MILWAUKEE (WITI) -- During a meeting on Monday night, October 14th with the city of Milwaukee, the Milwaukee Board of School Directors voted to authorize the administration to ask the city to sell the vacant Malcolm X Academy building to 2760 Holdings LLC for $2.1 million -- and part of the deal allows Milwaukee Public Schools to lease it back.
FOX6 News has learned more about the terms and conditions under which the building will be sold.
Additionally, FOX6 News has learned 2760 Holdings LLC is a company comprised of two main partners.
This deal comes with some very specific terms that may have ousted St. Marcus Lutheran School from the running in the very beginning.
St. Marcus had expressed interest in purchasing the former Malcolm X Academy building in order to expand St. Marcus -- which is currently at capacity.
The decision to sell seemed to have been decided within minutes on Monday night, but MPS' vision for the vacant building was there for some time.
"We actually received feedback from the community and the community said it wanted a community center there, so what we`re doing is responding to what the community asked for," MPS spokeswoman Denise Callaway said.
Callaway says since 2012, the Milwaukee Board of School Directors talked about plans to turn Malcolm X and other facilities into community centers. Callaway says 2760 Holdings LLC, which is a partnership between James Phelps -- co-owner of JCP Construction and Dennis Klein -- chairman of KBS Construction had intentions inline with MPS' plans for the building.
"We're taking a look at a multi-use community center that has an option to also have an MPS educational component in it as well. So we`ll be looking at working at the district level and also with the organization that the building will be sold to about making decisions of what will be in there," Callaway said.
Although the building is being sold for $2.1 million, a lease back is part of the agreement. MPS will pay $1 million a year to the buyer.
Callaway says the term is actually an advantage for MPS -- seeing how 2760 Holdings LLC is upgrading the facility so MPS can fulfill the community's needs.
However, Monday night's decision comes as a blow to St. Marcus Superintendent Henry Tyson.
"We feel like it`s a really disappointing decision on the part of MPS. They`ve essentially said 'no' to one of e highest performing schools in the city -- ready and willing to open another campus in a building they`ve allowed to sit vacant for six years," Tyson said.
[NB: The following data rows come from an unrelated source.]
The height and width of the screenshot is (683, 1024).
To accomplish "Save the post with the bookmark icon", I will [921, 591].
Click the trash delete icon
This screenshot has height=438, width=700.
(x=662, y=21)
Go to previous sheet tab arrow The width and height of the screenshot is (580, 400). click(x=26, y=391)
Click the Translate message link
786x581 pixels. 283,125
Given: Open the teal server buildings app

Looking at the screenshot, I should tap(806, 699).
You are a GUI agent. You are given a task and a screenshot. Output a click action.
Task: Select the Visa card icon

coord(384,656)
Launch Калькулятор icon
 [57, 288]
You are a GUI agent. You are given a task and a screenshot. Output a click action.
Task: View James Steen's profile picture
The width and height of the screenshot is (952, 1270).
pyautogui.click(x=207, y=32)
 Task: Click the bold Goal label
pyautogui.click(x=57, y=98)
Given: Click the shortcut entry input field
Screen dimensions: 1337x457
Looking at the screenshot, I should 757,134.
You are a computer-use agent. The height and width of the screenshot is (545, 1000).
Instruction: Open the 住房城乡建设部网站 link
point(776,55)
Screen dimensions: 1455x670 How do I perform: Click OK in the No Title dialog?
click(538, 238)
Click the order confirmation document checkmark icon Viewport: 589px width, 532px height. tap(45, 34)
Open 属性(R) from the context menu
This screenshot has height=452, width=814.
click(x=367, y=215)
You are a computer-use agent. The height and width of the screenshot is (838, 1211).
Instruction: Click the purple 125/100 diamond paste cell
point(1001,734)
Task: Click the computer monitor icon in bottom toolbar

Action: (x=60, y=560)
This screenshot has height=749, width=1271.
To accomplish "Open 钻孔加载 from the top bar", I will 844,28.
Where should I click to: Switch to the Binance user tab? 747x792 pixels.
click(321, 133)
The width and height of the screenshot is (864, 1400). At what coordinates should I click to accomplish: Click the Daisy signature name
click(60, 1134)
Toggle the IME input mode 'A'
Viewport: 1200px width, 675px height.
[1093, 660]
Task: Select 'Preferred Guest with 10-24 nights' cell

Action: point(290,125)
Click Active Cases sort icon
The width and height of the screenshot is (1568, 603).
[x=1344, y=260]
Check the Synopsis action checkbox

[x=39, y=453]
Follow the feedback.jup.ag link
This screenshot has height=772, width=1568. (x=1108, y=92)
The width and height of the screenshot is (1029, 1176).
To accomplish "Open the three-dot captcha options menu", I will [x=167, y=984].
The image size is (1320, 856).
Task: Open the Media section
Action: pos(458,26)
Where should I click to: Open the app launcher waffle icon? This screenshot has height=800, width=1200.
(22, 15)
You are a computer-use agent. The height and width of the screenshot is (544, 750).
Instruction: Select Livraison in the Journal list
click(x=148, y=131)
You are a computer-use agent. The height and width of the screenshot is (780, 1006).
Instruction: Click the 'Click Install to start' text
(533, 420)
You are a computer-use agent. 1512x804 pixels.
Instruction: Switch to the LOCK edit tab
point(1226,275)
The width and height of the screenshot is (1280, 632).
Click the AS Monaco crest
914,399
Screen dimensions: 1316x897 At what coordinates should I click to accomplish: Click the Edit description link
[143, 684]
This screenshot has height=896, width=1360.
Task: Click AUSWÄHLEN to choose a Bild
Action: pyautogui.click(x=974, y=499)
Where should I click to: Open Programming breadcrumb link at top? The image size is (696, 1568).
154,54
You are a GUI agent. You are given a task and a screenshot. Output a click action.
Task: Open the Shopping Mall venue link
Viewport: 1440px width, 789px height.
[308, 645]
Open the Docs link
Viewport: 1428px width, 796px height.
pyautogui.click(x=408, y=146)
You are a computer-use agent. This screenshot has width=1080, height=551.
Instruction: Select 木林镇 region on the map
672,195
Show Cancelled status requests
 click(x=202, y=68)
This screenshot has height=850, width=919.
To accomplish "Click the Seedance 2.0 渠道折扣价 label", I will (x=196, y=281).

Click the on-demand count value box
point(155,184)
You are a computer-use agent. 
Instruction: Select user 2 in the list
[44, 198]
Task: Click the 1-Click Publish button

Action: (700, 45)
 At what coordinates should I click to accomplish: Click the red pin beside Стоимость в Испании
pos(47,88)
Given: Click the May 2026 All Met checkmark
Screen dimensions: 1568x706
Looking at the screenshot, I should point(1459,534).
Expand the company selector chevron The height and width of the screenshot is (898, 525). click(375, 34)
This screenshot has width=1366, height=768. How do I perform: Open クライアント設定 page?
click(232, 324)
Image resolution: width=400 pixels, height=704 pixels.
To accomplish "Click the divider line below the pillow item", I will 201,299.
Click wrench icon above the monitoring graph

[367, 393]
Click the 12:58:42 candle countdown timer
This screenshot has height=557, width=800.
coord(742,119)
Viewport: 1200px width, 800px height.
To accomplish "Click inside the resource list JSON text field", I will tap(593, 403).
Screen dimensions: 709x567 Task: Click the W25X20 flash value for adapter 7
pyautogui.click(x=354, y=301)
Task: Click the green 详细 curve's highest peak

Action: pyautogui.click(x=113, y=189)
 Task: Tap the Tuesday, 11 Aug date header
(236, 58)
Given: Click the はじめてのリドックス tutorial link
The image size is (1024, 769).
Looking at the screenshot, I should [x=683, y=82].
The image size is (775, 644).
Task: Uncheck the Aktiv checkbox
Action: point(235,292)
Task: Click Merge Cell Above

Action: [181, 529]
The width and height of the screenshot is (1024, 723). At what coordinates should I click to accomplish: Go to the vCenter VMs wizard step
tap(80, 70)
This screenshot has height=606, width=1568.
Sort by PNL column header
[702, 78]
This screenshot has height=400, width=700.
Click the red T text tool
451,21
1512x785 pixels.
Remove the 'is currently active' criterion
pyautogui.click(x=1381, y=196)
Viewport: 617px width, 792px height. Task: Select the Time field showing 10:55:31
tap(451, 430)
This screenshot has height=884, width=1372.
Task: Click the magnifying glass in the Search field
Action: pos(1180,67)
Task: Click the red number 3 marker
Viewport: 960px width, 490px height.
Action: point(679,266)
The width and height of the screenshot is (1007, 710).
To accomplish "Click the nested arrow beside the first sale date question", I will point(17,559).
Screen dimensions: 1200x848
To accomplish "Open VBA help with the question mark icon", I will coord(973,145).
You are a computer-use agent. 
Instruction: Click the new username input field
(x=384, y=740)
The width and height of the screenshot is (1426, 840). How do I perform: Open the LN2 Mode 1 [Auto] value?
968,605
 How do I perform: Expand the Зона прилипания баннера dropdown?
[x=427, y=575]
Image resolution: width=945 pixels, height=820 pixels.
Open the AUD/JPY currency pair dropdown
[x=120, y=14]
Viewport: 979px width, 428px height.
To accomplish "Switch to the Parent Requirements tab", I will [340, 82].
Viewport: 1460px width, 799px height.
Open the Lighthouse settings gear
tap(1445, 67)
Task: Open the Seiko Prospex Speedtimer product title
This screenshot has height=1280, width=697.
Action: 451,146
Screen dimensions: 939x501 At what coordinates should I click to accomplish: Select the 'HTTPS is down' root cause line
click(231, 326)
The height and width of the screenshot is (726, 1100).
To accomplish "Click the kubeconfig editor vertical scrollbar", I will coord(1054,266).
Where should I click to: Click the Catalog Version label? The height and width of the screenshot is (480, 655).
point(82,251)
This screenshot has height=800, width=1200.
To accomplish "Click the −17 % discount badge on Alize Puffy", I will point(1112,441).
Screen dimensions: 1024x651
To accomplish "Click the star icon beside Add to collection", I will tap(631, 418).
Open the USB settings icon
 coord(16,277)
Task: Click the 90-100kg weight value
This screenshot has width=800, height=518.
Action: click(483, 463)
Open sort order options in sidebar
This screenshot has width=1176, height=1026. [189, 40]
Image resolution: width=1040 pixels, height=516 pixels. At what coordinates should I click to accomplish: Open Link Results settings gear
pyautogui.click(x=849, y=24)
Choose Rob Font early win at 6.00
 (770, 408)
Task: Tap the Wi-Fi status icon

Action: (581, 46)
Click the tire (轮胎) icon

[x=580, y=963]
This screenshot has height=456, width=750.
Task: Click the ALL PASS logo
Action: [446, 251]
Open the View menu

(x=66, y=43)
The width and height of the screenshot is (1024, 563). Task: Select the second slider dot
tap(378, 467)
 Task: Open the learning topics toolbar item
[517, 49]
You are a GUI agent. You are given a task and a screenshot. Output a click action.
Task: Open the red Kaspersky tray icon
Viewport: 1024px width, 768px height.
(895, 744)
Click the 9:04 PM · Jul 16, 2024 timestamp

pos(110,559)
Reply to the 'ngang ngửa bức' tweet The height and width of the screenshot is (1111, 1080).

Tyson, along with others feel as though the process is coming along hastily.
"We weren`t surprised by the brevity. There`s almost been no public discussion. We're looking for a fair chance to lay out our plan and for the governing bodies to be able to look at them in an open way and that just hasn`t happened," Tyson said.
Meanwhile, critics interpret MPS' actions as trying to act before Senate bill 318 gets passed. If made into law, it can allow an underused eligible school building to be purchased by an education operator which includes private school -- and if the building qualifies as an eligible school building for 28 consecutive months, any person may submit a letter of interest to the Common Council.
MPS disputes the hurried accusations, saying the plans for Malcolm X Academy have been in the making since 2012 -- well before the bill was introduced.
As the bill waits to potentially become law, Common Council President Willie Hines says the city should have local control.
"They are going to do what they`re going to do. We're doing what we deem is in the best interest of the city. We hope in the spirit of cooperation they will work with us instead of taking decisions out of hands of local municipalities," Hines said.
Hines says the City Attorney is reviewing the terms sheet and then the sale will be scheduled to the appropriate committees.
State Senator Alberta Darling, who authored Senate Bill 318 issued a statement Tuesday about the sale.
She believes MPS quickly pushed the real estate deal through to prevent kids from receiving a quality education in their own neighborhood.
The full Senate still has to vote on the state measure.